Dataset entries
•••
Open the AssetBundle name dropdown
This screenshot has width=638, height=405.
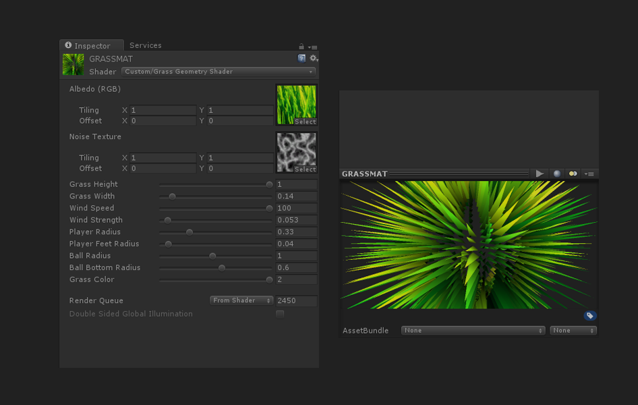click(x=473, y=331)
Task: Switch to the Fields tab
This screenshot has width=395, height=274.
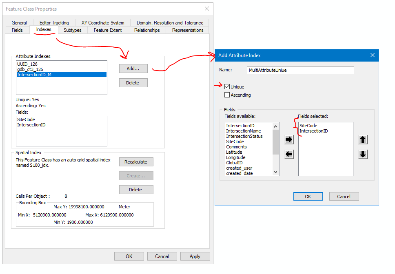Action: pyautogui.click(x=17, y=30)
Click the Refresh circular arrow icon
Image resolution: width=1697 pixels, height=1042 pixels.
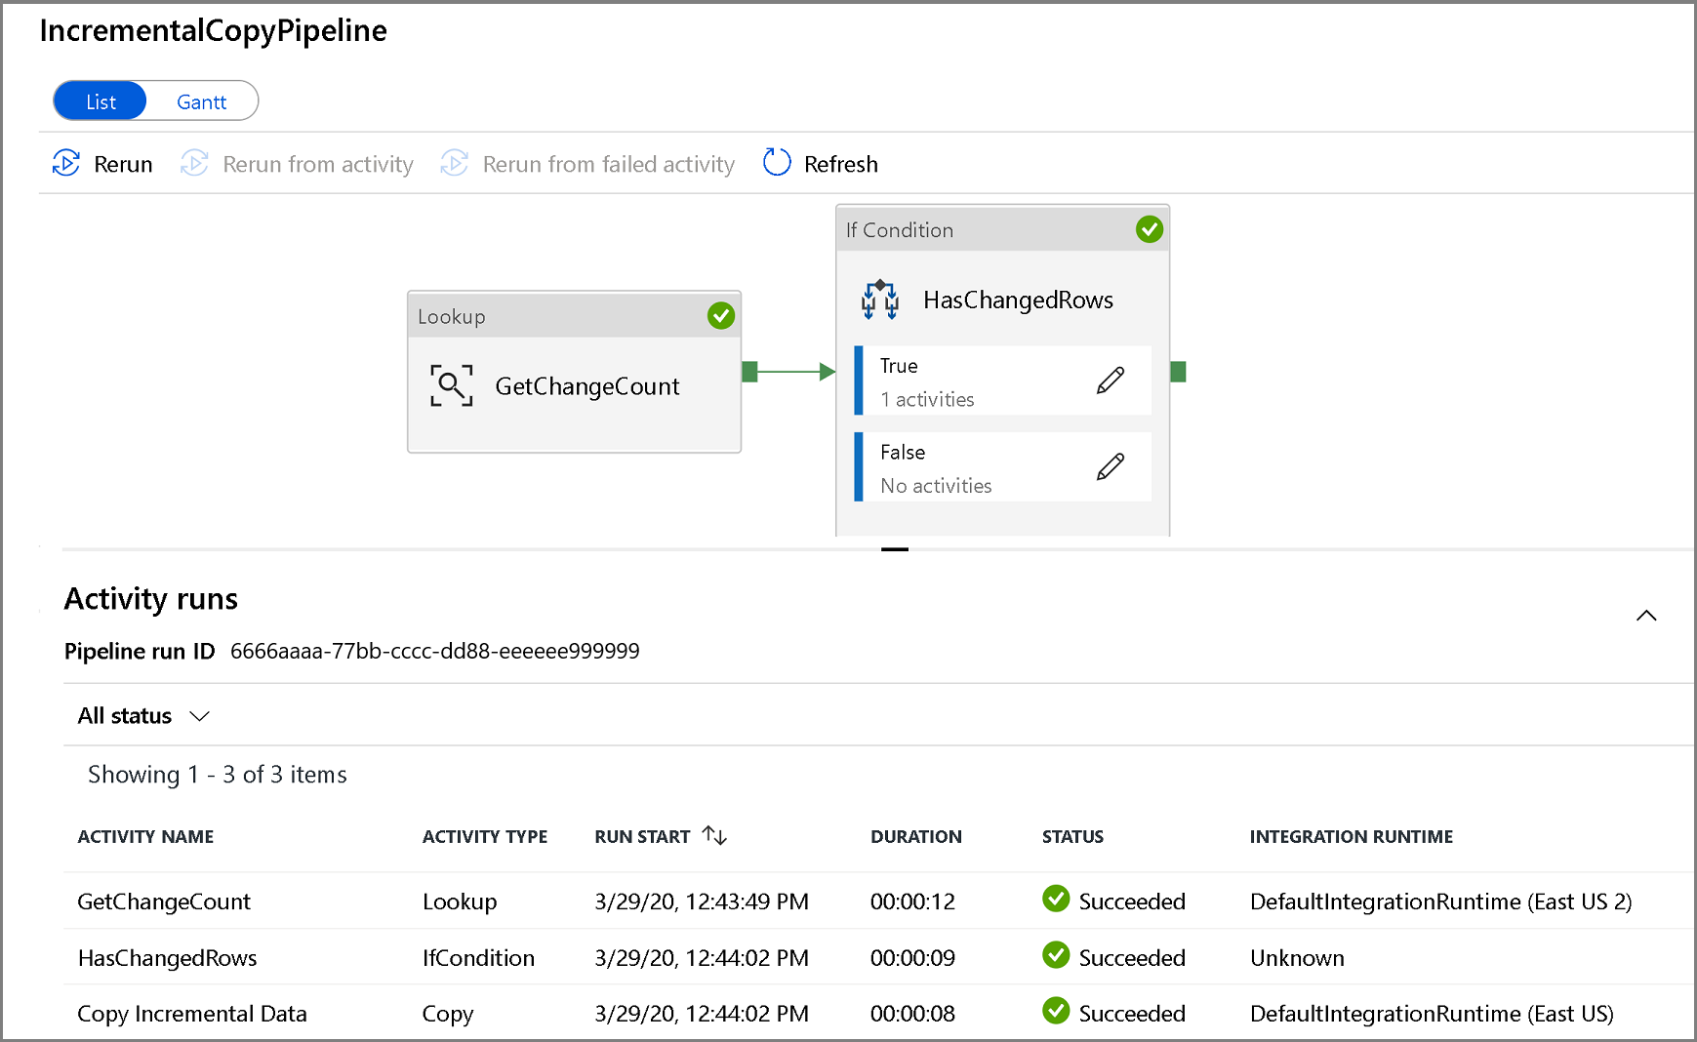coord(777,163)
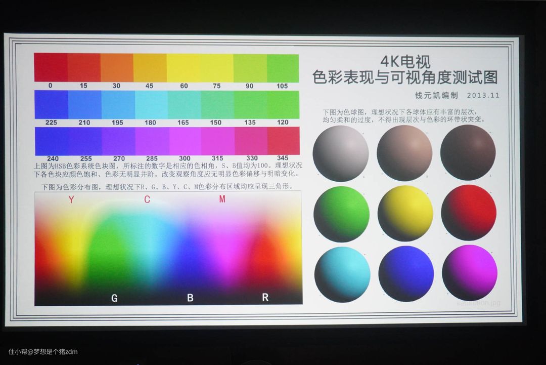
•••
> _WHAT IS BEING ASKED_
Each entry above must be duplicated precisely; none of the pictures may be included.

> _REPLY TO THE TASK_
Open the AssetBundle name dropdown
This screenshot has width=638, height=405.
click(x=473, y=331)
Task: Switch to the Fields tab
This screenshot has width=395, height=274.
Action: pyautogui.click(x=17, y=30)
Click the Refresh circular arrow icon
Image resolution: width=1697 pixels, height=1042 pixels.
coord(777,163)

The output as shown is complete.